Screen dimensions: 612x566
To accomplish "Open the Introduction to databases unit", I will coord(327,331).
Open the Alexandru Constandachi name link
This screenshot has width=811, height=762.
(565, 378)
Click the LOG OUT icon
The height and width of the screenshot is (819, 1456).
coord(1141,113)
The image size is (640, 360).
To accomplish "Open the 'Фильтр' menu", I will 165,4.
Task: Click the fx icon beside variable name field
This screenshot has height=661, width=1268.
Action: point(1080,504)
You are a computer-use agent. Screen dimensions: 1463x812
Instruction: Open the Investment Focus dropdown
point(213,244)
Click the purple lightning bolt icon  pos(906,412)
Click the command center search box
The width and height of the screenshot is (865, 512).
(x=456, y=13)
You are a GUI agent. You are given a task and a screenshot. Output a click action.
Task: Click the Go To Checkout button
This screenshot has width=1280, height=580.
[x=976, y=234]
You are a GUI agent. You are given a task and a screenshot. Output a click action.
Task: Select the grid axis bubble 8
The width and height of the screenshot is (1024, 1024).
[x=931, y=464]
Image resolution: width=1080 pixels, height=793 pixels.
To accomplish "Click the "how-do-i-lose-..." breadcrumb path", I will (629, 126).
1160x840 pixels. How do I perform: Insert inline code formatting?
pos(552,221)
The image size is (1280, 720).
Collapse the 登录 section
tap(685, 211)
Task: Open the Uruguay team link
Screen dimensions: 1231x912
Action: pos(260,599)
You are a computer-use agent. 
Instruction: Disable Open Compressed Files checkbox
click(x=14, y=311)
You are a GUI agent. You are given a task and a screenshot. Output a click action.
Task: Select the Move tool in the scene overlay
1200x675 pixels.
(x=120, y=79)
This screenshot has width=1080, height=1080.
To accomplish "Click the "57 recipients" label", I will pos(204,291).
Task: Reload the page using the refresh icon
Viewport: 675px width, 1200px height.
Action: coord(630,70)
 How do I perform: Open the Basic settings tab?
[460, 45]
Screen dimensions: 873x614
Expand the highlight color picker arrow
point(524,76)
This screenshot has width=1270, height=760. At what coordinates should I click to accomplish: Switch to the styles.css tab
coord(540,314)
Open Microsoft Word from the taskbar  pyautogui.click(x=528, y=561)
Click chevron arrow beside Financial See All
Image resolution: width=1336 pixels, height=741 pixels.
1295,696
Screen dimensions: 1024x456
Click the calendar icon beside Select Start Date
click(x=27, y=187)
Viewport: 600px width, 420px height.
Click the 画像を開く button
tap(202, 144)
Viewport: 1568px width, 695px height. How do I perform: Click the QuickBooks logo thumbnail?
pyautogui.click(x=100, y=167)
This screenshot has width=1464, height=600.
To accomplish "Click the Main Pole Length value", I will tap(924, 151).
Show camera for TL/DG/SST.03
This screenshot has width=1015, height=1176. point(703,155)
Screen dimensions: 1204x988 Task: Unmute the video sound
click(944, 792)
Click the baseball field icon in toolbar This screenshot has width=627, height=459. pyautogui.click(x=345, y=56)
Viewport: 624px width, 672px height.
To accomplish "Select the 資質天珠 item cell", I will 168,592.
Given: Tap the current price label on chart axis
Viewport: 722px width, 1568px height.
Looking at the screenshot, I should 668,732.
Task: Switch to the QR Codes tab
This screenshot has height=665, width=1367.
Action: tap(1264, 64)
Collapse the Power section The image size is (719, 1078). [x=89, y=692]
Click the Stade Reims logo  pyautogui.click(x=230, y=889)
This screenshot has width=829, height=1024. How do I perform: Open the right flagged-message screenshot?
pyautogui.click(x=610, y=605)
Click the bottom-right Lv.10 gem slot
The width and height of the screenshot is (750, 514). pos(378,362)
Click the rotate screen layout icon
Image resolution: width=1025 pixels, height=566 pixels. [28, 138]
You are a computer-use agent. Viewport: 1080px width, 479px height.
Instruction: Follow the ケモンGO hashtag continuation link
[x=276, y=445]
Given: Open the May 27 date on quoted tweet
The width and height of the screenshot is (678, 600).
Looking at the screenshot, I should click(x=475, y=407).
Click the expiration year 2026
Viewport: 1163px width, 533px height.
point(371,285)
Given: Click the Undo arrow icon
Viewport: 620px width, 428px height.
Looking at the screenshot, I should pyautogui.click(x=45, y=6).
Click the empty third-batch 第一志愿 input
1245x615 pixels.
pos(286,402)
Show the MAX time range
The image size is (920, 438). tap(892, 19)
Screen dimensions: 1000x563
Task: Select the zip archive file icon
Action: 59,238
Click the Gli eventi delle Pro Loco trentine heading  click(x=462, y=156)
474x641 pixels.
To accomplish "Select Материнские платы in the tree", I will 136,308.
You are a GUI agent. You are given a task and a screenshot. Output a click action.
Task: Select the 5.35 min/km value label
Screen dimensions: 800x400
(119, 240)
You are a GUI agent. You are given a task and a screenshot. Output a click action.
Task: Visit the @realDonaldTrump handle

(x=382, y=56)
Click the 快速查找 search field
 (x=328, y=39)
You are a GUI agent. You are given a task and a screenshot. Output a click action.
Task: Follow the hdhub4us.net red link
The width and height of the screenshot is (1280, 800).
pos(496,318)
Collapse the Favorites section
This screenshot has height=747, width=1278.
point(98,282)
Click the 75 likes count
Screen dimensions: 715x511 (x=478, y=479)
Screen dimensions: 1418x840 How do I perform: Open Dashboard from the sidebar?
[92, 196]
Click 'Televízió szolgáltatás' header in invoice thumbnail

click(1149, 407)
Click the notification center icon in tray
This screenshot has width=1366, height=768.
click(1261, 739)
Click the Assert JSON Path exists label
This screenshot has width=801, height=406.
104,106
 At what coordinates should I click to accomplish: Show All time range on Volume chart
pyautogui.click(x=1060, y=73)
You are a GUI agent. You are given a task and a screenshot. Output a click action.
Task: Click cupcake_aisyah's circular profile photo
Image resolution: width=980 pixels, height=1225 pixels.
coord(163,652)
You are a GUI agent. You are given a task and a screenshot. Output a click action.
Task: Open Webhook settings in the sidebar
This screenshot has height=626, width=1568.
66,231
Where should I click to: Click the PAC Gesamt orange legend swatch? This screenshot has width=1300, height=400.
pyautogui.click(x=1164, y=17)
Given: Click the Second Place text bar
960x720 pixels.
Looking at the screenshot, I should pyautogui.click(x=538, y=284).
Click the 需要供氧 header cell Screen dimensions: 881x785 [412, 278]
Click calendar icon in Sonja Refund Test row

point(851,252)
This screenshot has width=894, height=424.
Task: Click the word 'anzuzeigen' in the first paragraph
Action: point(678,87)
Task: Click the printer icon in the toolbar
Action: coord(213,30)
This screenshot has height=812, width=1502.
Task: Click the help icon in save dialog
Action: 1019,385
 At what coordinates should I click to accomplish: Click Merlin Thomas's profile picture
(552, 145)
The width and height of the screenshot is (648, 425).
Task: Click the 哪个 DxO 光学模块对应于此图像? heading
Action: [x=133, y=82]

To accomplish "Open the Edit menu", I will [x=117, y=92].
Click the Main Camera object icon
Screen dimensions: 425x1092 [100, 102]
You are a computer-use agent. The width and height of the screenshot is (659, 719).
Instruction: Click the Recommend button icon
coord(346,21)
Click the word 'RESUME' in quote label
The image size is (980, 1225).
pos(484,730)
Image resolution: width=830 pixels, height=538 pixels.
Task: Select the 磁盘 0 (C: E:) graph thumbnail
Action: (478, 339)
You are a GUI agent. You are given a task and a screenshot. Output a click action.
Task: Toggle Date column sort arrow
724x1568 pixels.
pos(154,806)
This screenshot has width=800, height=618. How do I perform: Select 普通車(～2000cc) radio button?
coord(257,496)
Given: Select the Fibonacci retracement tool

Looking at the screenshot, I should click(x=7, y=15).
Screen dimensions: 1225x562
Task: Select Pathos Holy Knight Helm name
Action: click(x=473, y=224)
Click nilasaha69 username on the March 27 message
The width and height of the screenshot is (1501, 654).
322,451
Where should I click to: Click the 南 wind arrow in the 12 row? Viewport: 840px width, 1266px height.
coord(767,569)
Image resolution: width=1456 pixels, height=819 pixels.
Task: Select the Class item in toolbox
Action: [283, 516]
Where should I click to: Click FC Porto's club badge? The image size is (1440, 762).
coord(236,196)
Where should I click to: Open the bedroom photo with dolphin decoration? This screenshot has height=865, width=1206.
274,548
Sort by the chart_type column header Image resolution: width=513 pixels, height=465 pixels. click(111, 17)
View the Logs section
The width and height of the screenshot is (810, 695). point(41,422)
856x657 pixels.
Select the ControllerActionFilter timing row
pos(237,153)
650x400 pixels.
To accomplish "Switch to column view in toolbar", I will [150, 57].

§ **Task brief**
Using the data above, transcribe the lines that run from the line with "Task: Click the Go To Checkout button" to the line with "Image resolution: width=1080", both ends kept, and output nothing else.

§ **Answer to the exercise**
Task: Click the Go To Checkout button
This screenshot has width=1280, height=580.
[x=976, y=234]
You are a GUI agent. You are given a task and a screenshot. Output a click action.
Task: Select the grid axis bubble 8
The width and height of the screenshot is (1024, 1024).
[x=931, y=464]
Image resolution: width=1080 pixels, height=793 pixels.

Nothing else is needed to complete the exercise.